He was the kind of person that people were attracted to, a kind of magnet. Some folks are born with magnetism and some just have to work at it. Spike didn’t have to work at anything social. People loved to see Spike come their way, with his ‘How ya doing, Fred’ or ‘Looking well, Annie’. That’s what got Alice interested, he was just plain nice. Harry was still her first love, but if she was being honest he could be hard work at times. Harry had his moods which always seemed to be at odds with hers. Whereas Spike was always in a good way and if Alice was feeling low, for any reason, he’d make sure she’d snap out of it.

Some nights they do real daring things like head to a club somewhere sassy. It was on one of those nights when they drove in an automobile, which Spike had seemed to have acquired , to a joint near the shore in Virginia.  She could hear the music with its trumpets and drums long before she saw the club, and there was the smell of a sweet tobacco in the air. The people inside were partying like it was the end of the world. At least that’s the way Alice felt.

Prohibition had been going for over a year by then and Alice wondered if maybe things just took their time to get going away from the big cities. Folks were drinking like it was going away for good (maybe it was) and the music was way, way louder than she had ever hear before.

Everyone seemed to know Spike in the club, but then didn’t they know him everywhere? They sat at the best table and were served what looked to Alice like champagne. She’d never drunk it before and given the way things worked these days she didn’t expect to at all.One glass became two and soon she started to feel mellow and the music kind of bubbled through her body like moonshine warmth – that was the way her Grandma talked. 
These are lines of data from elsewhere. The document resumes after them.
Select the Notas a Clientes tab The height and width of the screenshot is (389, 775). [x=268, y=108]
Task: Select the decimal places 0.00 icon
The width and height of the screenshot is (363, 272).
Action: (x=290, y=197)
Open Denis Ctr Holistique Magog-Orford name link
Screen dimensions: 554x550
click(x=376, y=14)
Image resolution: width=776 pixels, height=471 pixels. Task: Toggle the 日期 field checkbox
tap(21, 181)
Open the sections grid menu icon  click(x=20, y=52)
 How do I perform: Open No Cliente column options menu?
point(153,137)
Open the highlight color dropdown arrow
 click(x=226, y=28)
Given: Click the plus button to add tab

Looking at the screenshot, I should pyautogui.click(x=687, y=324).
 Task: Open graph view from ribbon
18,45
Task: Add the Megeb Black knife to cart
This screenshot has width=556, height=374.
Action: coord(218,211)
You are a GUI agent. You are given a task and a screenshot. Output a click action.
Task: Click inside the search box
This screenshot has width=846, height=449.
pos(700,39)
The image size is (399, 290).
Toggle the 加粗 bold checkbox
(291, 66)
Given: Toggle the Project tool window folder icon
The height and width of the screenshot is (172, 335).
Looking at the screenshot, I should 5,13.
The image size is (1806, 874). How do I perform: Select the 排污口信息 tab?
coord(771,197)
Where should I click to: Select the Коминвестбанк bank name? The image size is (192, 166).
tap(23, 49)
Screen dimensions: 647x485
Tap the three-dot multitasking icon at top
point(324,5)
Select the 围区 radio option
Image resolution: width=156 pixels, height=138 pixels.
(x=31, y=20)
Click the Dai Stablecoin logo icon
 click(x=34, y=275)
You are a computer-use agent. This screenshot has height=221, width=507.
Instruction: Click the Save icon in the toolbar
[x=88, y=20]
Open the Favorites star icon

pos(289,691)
It must have been around two in the morning when she realised she’d fallen asleep. When she awoke Spike was nowhere to be seen yet the club was still really busy.
Alice staggered to a little room at the back of the club that was used by men and women. She’d never seen the like before. When she came out of the cubicle, a man was waiting to use the same place. She kind of nodded to the guy, smiled to herself and walked back into the club. It was then that she spotted Spike, talking to a little fat guy in the corner.

“Honey..,” Spike shouted over to her. “Come and meet, Mr Capone.”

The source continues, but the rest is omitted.